Volcano plot of differentially abundant proteins between MIS-C and mild/asymptomatic SARS-CoV-2. Proteins in the volcano plot are shown as red circles (Holm corrected p value ≤ 0.05), green circles (Holm corrected p value ≤ 0.05 and ≥ twofold change) and orange circles (Holm corrected p value > 0.05 and ≥ twofold change).
Pathway enrichment analysis of differentially abundant proteins.

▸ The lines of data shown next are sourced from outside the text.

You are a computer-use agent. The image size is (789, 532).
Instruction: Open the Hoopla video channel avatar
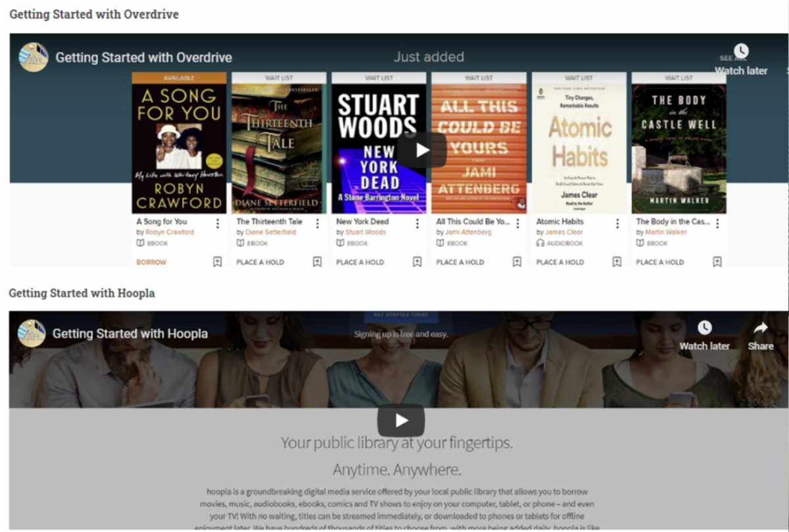31,333
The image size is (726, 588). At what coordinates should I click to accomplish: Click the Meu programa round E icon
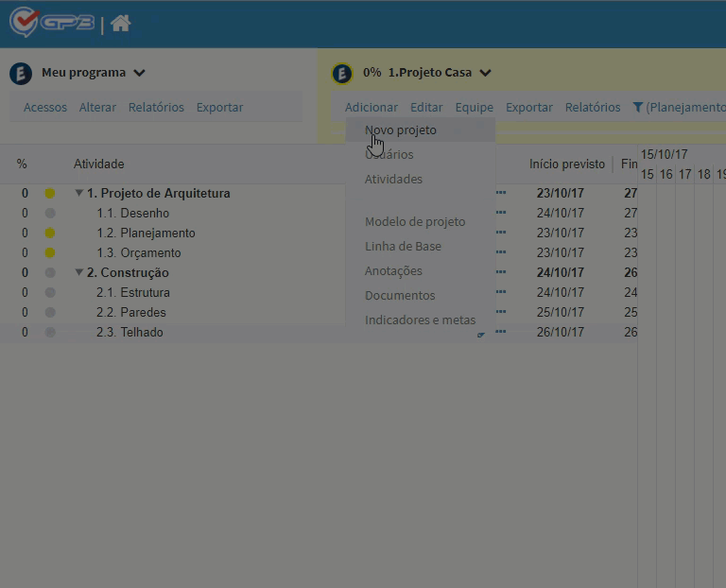21,73
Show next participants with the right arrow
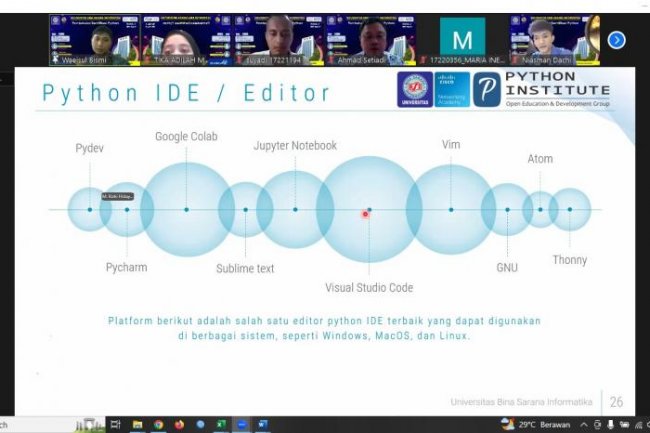The height and width of the screenshot is (433, 650). [617, 40]
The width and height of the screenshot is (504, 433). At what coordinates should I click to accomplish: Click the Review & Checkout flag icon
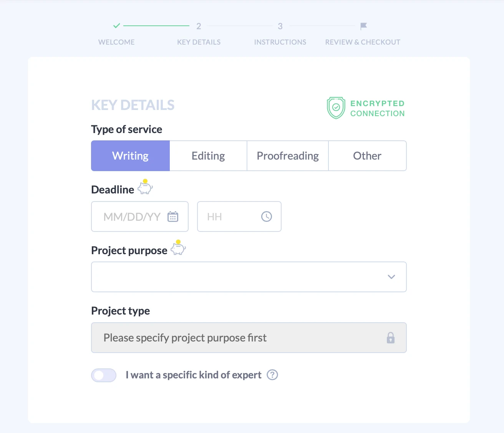(x=363, y=26)
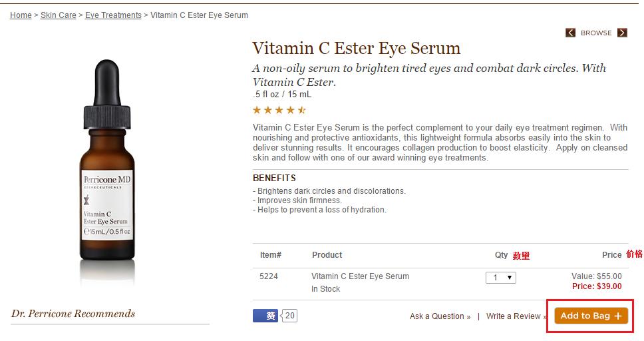Click the BROWSE label text
This screenshot has height=341, width=644.
(596, 33)
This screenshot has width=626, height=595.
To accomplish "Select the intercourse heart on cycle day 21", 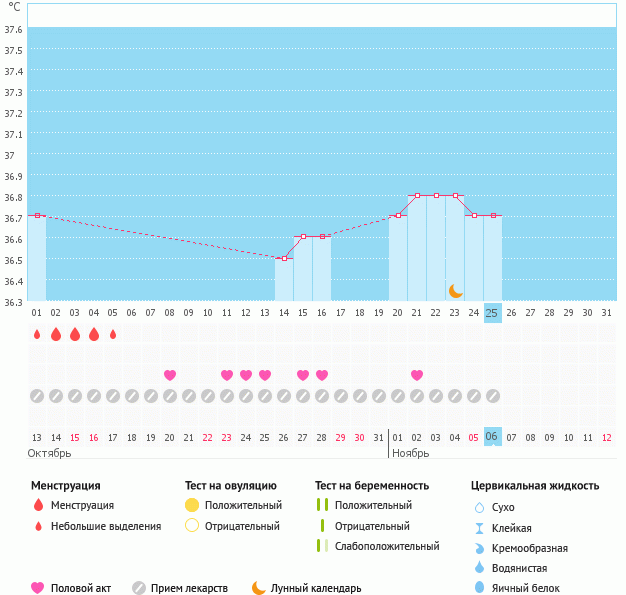I will click(417, 375).
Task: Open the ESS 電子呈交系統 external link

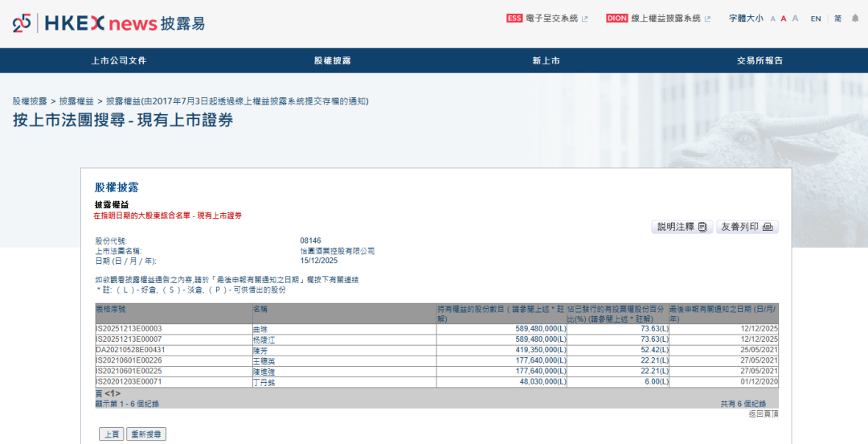Action: tap(546, 19)
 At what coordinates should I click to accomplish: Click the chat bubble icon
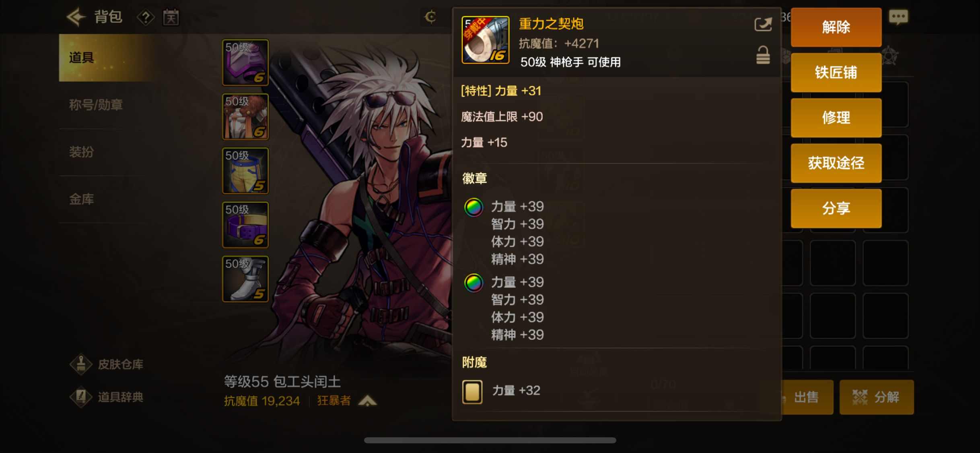tap(898, 17)
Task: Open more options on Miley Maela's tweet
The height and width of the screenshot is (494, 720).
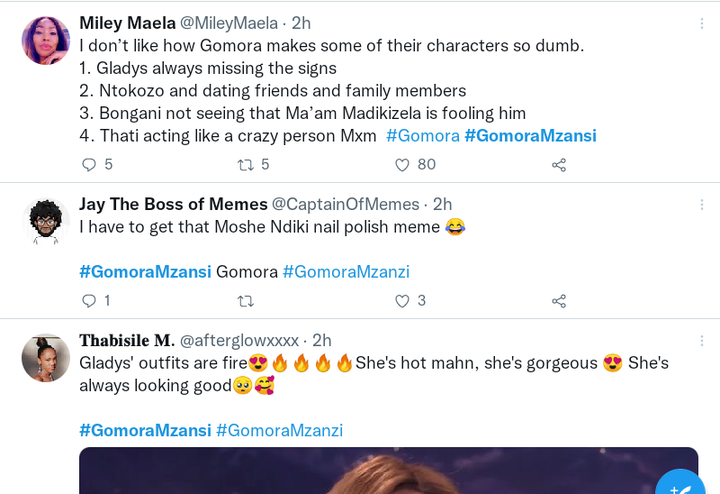Action: [x=702, y=23]
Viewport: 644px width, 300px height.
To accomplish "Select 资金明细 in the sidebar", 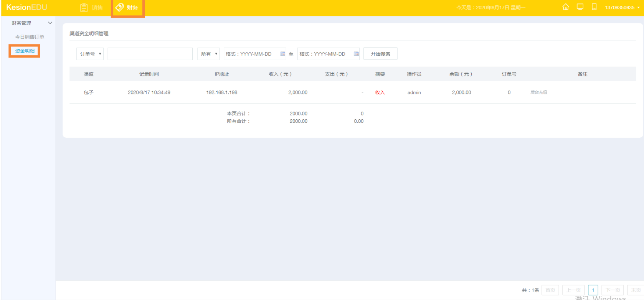I will coord(25,51).
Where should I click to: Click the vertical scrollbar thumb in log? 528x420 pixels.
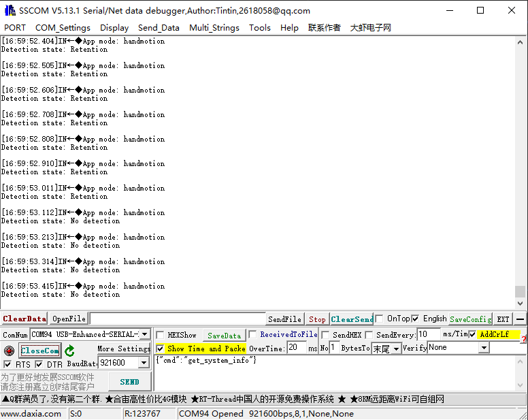[521, 291]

Pathway analysis was conducted on lists of proteins differentially expressed in MIS-C vs. mild/asymptomatic SARS-CoV-2 infection (FDR < 0.05 and p value < 0.05) and the reactome and gene ontology (GO) biological processes databases. The top 20 pathways ranked by p value are shown for differentially increased proteins in MIS-C (panel A, Reactome; panel B, GO) and differentially decreased proteins in MIS-C (panel C, Reactome; panel D, GO).
Development of a support vector machine (SVM) model
To develop a plasma protein signature, we first used the Holm correction13, which resulted in 34 proteins having a corrected p value of ≤ 0.05. To evaluate the ability of these proteins to distinguish MIS-C from mild/asymptomatic cases, we employed an SVM machine-learning algorithm. We selected proteins using three criteria: (1) Holm corrected p value, (2) intercept, a coefficient that accounts for protein abundance levels, and (3) increased abundance in MIS-C relative to controls. The latter criterion was applied since biomarker level increase may be suitable for the downstream development of immunodiagnostic assays for clinical use. We ranked the proteins by intercept and used the top three (ORM1, SERPINA3, AZGP1) (Table 2) to build an SVM classifier model. This model exhibited high specificity (90.0%) and sensitivity (88.2%), and an area under the ROC curve (AUC) of 93.5% (CI 84.8–100%). Using two proteins yielded a lower AUC (90.4%; CI 86.8–94.0%), while adding more proteins to the model did not improve its characteristics. We next validated the model by utilizing an independent set of 19 MIS-C and 10 mild/asymptomatic infection control samples to match the groups used in the training set. The resulting model had a specificity of 90.0%, a sensitivity of 84.2%, and an AUC of 87.4% (CI 74.1–100%) (Fig. 4 and Table 3), showing that our SVM algorithm can predict MIS-C with high accuracy.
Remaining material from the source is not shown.